• _TEXT EXCERPT_:
Signs of an Overwatered Aloe Plant
So, what does an overwatered aloe plant look like? I unfortunately have first hand experience with an overwatered aloe plant. I bought my aloe off of a clearance rack because it already wasn’t doing very well and I thought I could save it. And then I accidentally watered it too much! So it just made the problems worse. Now, thankfully, I have happy and healthy aloe plants.
What Does An Overwatered Aloe Plant Looks Like?
-The leaves are wilted and soft
-The leaves are yellow or brown (this is a sign of root rot)
-There is mold on the soil
-The plant is drooping
-The soil feels soggy to the touch
If you see any of these signs, then it’s likely your aloe plant is overwatered, or has other issues going on.
You’ll be able to tell it’s been overwatered)
The definitive signs that I had an overwatered aloe, rather than a sunburnt aloe or underwatered, was that the water felt soggy without watering for a month. And there was mold growing on the soil. Which is not something you want in the house!
These are good tell-tale signs that you’ve got too much water causing the problems. So let’s go into how to save an overwatered aloe plant!
Saving Your Overwatered Aloe Vera Plant
This is very similar to saving an overwatered jade plant, since they’re both succulents. And how to save your aloe plant depends on how overwatered it is, and how long it’s been sitting in wet soil.
Minor Overwatering Saving
If it hasn’t been that long since you’ve noticed your aloe plant looking droopy and overwatered, try a simple fix. Make sure your plant is in a warm and fairly sunny spot, and don’t water your plant! Wait to water your plant for at least 2 weeks, likely longer.
If your pot doesn’t have a drainage hole, try tipping the plant sideways over the sink to release some of the water if you can. Again, hold off on watering your aloe until the soil feels very dry to the touch.
Keep checking the soil, and see if it’s getting drier over the next few weeks. If it’s not, or your plant is too far gone to let it dry out on its own, then you’re going to have to repot your plant.
Saving An Extremely Overwatered Aloe
If your aloe plant is too far past just letting the soil dry out on it’s own, you will need to repot it.
Items you’ll need when repotting: a pot (it can be the same that you’ve had it in, but dry it out first if you can), fresh well draining soil, and clean scissors or pruning shears.
With the pot – try to make sure it’s one that’s terracotta to help release water and ideally have a drainage hole. If your pot doesn’t have a drainage hole, add in a layer of pebbles to allow excess water to leave the soil.

• _MATERIAL PROVIDED_:
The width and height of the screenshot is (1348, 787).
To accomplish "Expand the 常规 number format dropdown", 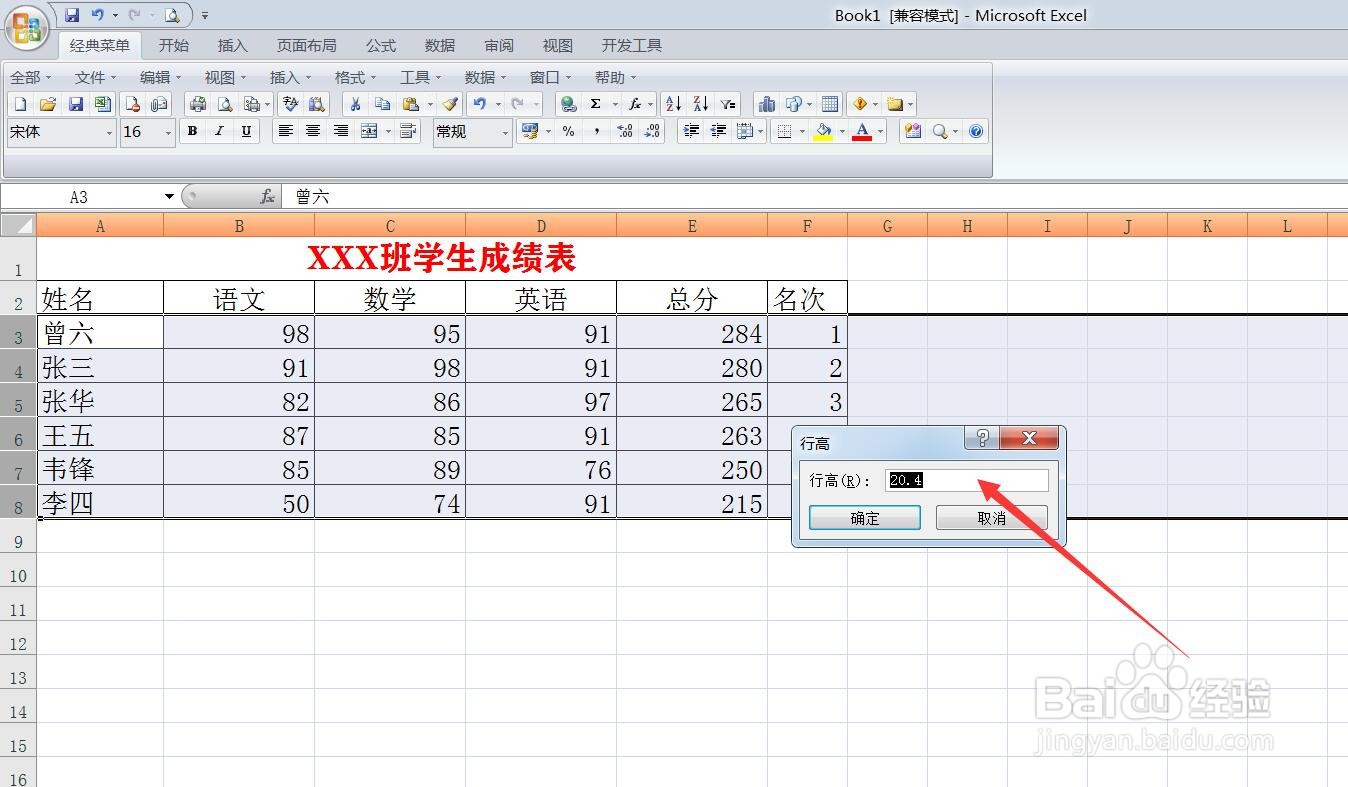I will (505, 131).
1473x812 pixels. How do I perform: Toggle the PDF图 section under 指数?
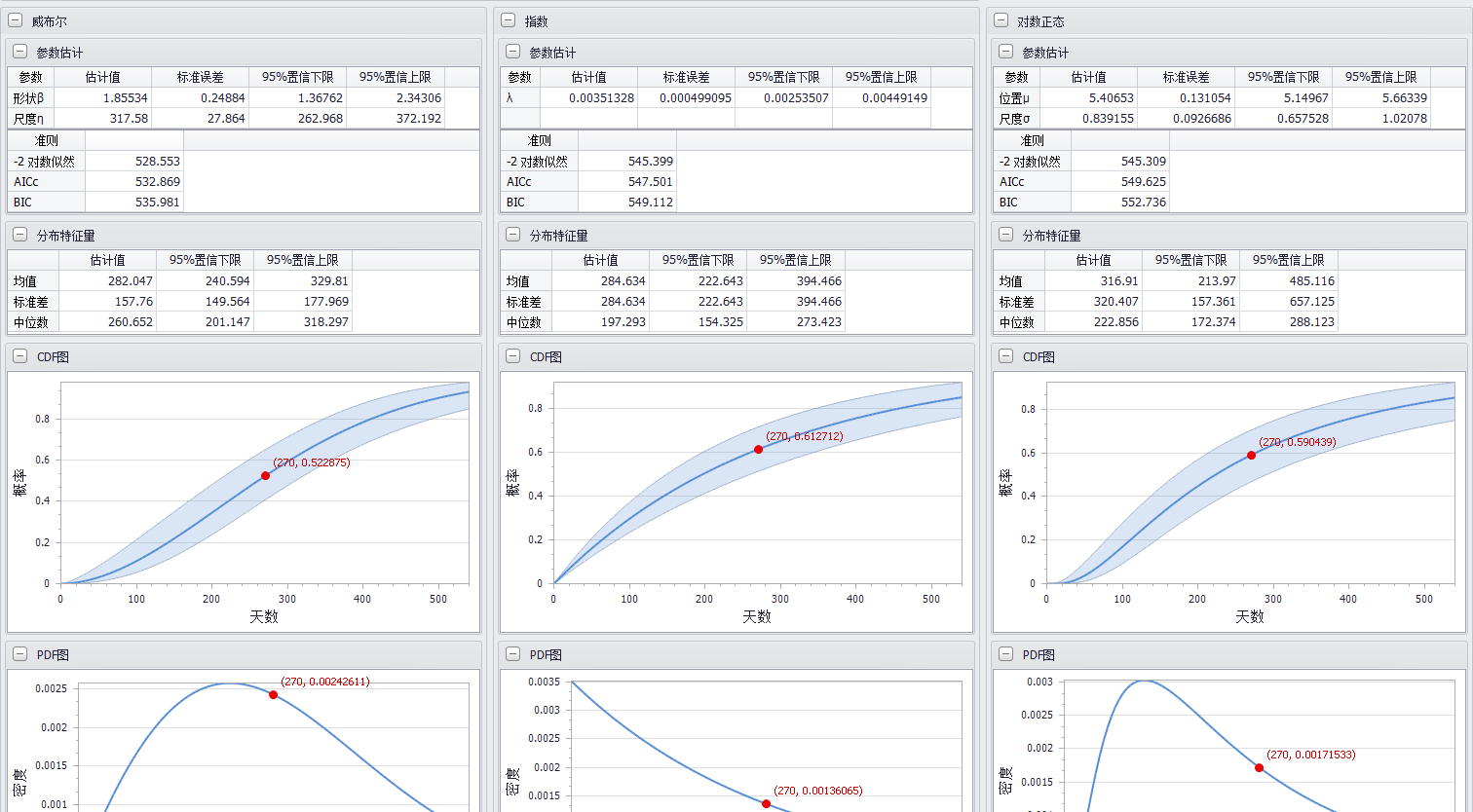coord(512,655)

• _WORK TO COMPLETE_:
**a)** List every sign of overwatering that the overwatered aloe text gives in its dashed list.
**b)** Reproduce the overwatered aloe text word for word, from "Saving Your Overwatered" up to and including "in wet soil.".
**c)** Carry on the overwatered aloe text past its last sentence, keeping its voice and subject.

• _EXERCISE ANSWERS_:
**a)**
The leaves are wilted and soft
The leaves are yellow or brown
There is mold on the soil
The plant is drooping
The soil feels soggy to the touch

**b)**
Saving Your Overwatered Aloe Vera Plant
This is very similar to saving an overwatered jade plant, since they’re both succulents. And how to save your aloe plant depends on how overwatered it is, and how long it’s been sitting in wet soil.

**c)**
Start by removing your aloe from the pot as gently as you can. Make sure you’re wearing gloves when you do this.
Next, remove as much soil as possible from the roots and plant. Try to get your plant to where there are just roots and aloe leaves.
Once you’ve gotten rid of most of the soil, and can see the roots, it’s time to remove any dead roots (caused by root rot). Cut these away with your scissors or pruning shears. You’ll be able to tell the roots are dead because they’ll be mushy, black, and potentially smelly. Healthy roots will be thick, firm, and brown/white.
After you’ve removed all the dead roots, it’s time to repot your aloe into fresh soil. Be sure to use well draining potting mix for succulents. DO NOT WATER YOUR ALOE OR DAMPEN THE SOIL.
Refrain from watering your aloe plant for at least 2 weeks, if not more. Put it in a spot that is partially sunny so as to not overwhelm the plant with too much sun.
Keeping Your Aloe Plant From Being Overwatered
For future watering, here’s how I keep my aloe plant from getting too much water:
- Check the soil with a finger to see if it’s damp or moist. If it is – don’t water it.
- Water more often in the summer than in winter
- Aloe only needs to be watered every other week, at most.
- My favorite trick/tip: if it’s a small enough plant in a pot, start picking it up regularly. Then you’ll be able to get a feel for how it weighs when wet or dry. And you can just pick it up and see if it’s light or heavy – if it’s heavy, it doesn’t need water!
I hope this helps and that you will soon have a healthy aloe plant once again!